Emotional Attachment

Emotional Attachment

I was reading a recent interview on Indietracks with PJ Court from The Primitives who, in the late ’80s, were one of my favorite bands: “…Nothing will replace the ceremony of putting on a vinyl record. The bottom line is there’s no emotional attachment to an mp3.”

It made me reflect on how, from a music fan’s standpoint, the game has obviously changed with digital distribution now in full effect. I don’t mean to sound overly sentimental, but here was the typical process of following my favorite bands before the digital revolution, and when I finally had a job to afford to buy music:

I used to go to Tower Records or, whatever indie record store within driving range, usually Aron’s Records in Hollywood.

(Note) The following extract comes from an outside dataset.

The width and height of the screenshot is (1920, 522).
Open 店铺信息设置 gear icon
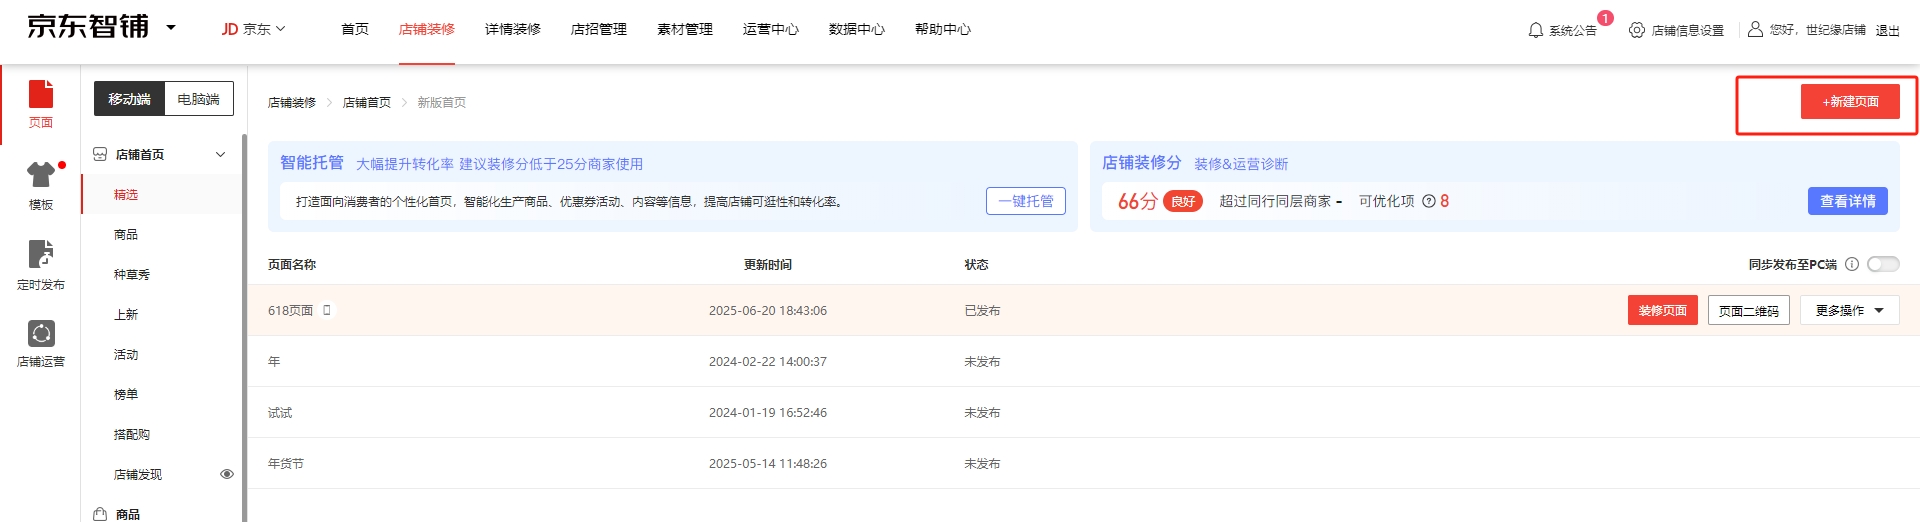[x=1636, y=31]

When I used to visit my brother in Berkeley, it always included trips to Rasputin and Amoeba. Always.

At the stores, I’d leaf through Melody Maker or NME. Strangely, it was the ads that excited me the most, rather than the editorial. I’d find out what releases were available or coming out, taking mental note of any limited editions. As these were UK newspapers I’d be browsing, the releases I’d anticipate were commonly UK imports. I would then check the store’s stock, or return later.

If a particular item was in stock, I’d buy it. I’d take it home. Listen to it. Commit it to cassette (for my car). Usually I’d make a mix tape with with some tracks from that release (especially if it was a single or EP with “b-sides,” and then I’d make a cassette cover (I’ve designed well over 100). Then, maybe I’d get bored with that release after a while and trade it in at an indie record store. And with store credit, I’d buy something else. Repeat cycle. This was my “ceremony.” While it’s not totally gone, it’s certainly diminished.

Other ways I’d find out about new music might’ve been from watching 120 Minutes on MTV. Or, perhaps enjoying an opening band at a live show (a pre-4AD Red House Painters, opening for Pale Saints, was not one of them). Back then, though, bands selling merch at shows usually just meant t-shirts. Selling actual recorded material was unusual. After all, isn’t that what record stores were for?

Nowadays, I don’t follow music as obsessively as I used to. I mostly rely on friends’ recommendations. I usually can’t be bothered to browse 30-second samples on the iTunes store. The old music-buying process has now been reduced to: hear about it and download it. Done.

These shapeless, intangible MP3s are visually represented by a small JPEG and is made up of binary ones and zeroes on some type of device. And when you fall out of love with it, you can’t take it to a used record store to trade it in. You either ignore it or delete it. And even if you delete it, it’s fairly easy to reacquire. It has no smell, like that cocktail scent of vinyl and its sleeve with the faint smell of ink, or that fragrant and undoubtedly toxic smell of the new cassettes (What? You don’t know what I’m talking about?).

Is there really is no “emotional attachment” to MP3? If anything, that emotional attachment has transferred to my hard drive. I couldn’t begin to put a dollar value on it, with all the months of non-stop music on there, accumulated over many years. Perish the thought if that thing ever craps out on me.

Hmmm…

Excuse me while I go back up my hard drive.